Ater-nos-emos ao sistema regional interamericano, o qual é constituído pelos seguintes instrumentos internacionais: Convenção Americana de Direitos Humanos, adotada e aberta à assinatura na Conferência Especializada Interamericana sobre Direitos Humanos, em San José da Costa Rica, em 22 de novembro de 1969 e ratificada pelo Brasil em 25 de setembro de 1992; Protocolo Adicional à Convenção Americana de Direitos Humanos em matéria de Direitos Econômicos, Sociais e Culturais, adotado pela Assembléia Geral da Organização dos Estados Americanos, em 17 de novembro de 1988 e ratificado pelo Brasil em 21 de agosto de 1996; Convenção Interamericana para Prevenir e Punir a Tortura, adotada pela Assembléia Geral da Organização dos Estados Americanos em 09 de dezembro de 1985, ratificada pelo Brasil em 20 de julho de 1989 e, por fim, a Convenção Interamericana para Prevenir, Punir e Erradicar a Violência contra a Mulher (Convenção de Belém do Pará), adotada pela Assembléia Geral da Organização dos Estados Americanos em 06 de junho de 1994 e ratificada pelo Brasil em 27 de novembro de 1995, a qual será analisada a seguir.

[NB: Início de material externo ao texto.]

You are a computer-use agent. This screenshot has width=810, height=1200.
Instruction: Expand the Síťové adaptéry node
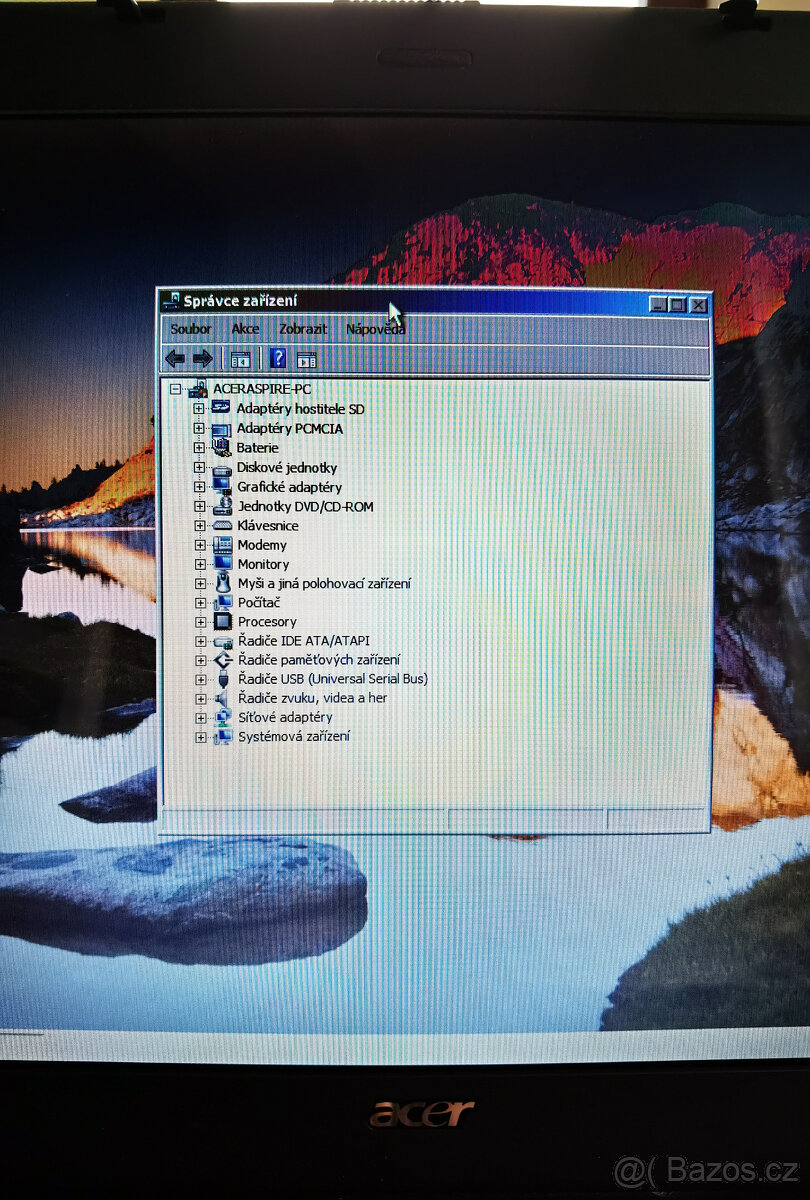pyautogui.click(x=200, y=717)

Além desses, o governo brasileiro tem assinado todos os instrumentos de defesa dos direitos das mulheres das últimas décadas, entre eles os seguintes:

- Declaração e Plataforma de Ação da III Conferência Mundial sobre Direitos Humanos (Viena, 1993);

- Declaração e Plataforma de Ação da Conferência Internacional sobre População e Desenvolvimento (Cairo, 1994);

- Declaração e Plataforma de Ação da IV Conferência Mundial sobre a Mulher (Beijing, 1995);

- Protocolo Facultativo à CEDAW (1999);

- Declaração e Programa de Ação da III Conferência Mundial contra o Racismo, Discriminação Racial, Xenofobia e Intolerância Correlata (Durban, 2001);

- Cúpula do Milênio: Objetivos de Desenvolvimento do Milênio (2000);

- Recomendação n. 90, de 29 de junho de 1951, da Organização Internacional do Trabalho – OIT, sobre a igualdade de remuneração de homens e mulheres trabalhadores por trabalho de igual valor;

- Recomendação n. 165, de 23 de junho de 1981, da OIT, sobre igualdade de oportunidades e de tratamento para homens e mulheres com encargo de família;

- Convenção n. 100, de 29 de junho de 1951, da OIT, sobre a igualdade de remuneração de homens e mulheres por trabalho de igual valor;

- Convenção n. 111, de 25 de junho de 1958, da OIT, sobre Discriminação em Matéria de Emprego e Ocupação (entrou em vigor, no plano internacional, em 1960);

- Convenção n. 156, de 23 de junho de 1981, da OIT, sobre a igualdade de oportunidades e de tratamento para homens e mulheres trabalhadores com encargo de família.